Revista Consultor Jurídico, 9 de setembro de 2016, 8h00

Comentários de leitores

2 comentários

Correspondência e coerência

Ferraciolli (Delegado de Polícia Estadual)

"A harmonia do mundo depende da retificação dos nomes" - Confúcio.

Agora só faltam as devidas fundamentações...

Thiago Vianna (Advogado Autônomo - Criminal)

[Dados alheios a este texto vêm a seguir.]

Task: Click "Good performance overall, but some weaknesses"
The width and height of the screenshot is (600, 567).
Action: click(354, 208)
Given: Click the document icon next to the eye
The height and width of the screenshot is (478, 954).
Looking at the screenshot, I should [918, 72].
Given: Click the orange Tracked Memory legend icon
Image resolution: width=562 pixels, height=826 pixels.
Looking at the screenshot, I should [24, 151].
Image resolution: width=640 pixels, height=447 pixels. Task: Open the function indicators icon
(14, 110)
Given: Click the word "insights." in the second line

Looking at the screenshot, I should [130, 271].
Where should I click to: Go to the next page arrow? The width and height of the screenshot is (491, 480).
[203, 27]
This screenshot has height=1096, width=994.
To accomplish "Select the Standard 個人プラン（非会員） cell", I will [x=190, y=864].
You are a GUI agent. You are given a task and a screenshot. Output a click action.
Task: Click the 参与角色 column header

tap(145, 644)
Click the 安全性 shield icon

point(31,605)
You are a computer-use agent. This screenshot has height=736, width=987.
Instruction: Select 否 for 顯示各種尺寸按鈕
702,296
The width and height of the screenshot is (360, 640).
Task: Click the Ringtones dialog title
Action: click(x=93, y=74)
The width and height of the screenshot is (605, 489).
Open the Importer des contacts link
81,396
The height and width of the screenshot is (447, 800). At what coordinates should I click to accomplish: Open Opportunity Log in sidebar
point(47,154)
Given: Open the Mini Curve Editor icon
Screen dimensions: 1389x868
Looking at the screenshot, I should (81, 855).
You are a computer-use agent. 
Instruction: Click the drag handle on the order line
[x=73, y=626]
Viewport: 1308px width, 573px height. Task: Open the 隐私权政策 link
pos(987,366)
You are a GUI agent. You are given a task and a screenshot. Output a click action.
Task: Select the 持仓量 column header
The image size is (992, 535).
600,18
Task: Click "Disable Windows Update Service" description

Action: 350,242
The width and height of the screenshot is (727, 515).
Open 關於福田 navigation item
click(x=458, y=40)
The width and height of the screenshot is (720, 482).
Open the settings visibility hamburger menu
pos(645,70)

Defendem alguns plublicistas, na seara do Direito Administrativo, pela inexistência de discricionariedade decisional ante à interpretação de conceitos plurissignificativos, uma vez que caberia ao juiz realizar a devida (e fundamentada) interpretação diante do caso em apreço.
Mas a fática realidade não condiz com os anseios doutrinários, uma vez que a necessária fundamentação, tal qual primariamente insculpida no artigo 92, IX da CRFB e agora pelo artigo 489 do NCPC, é algo a ser perseguido de forma contumaz pelos que anseiam do Poder Judiciário a justa e célere prestação jurisdicional.
O legislador fez o seu papel, eis que temos novos dispositivos por parte da Lei nº 13.105/15, e agora falta o quê? Buscamos pela materialização das garantias contidas na Constituição; buscamos por uma “satisfação” por parte dos julgadores... Mas não precisamos de mais malabarismos retóricos e exegéticos por parte dos togados.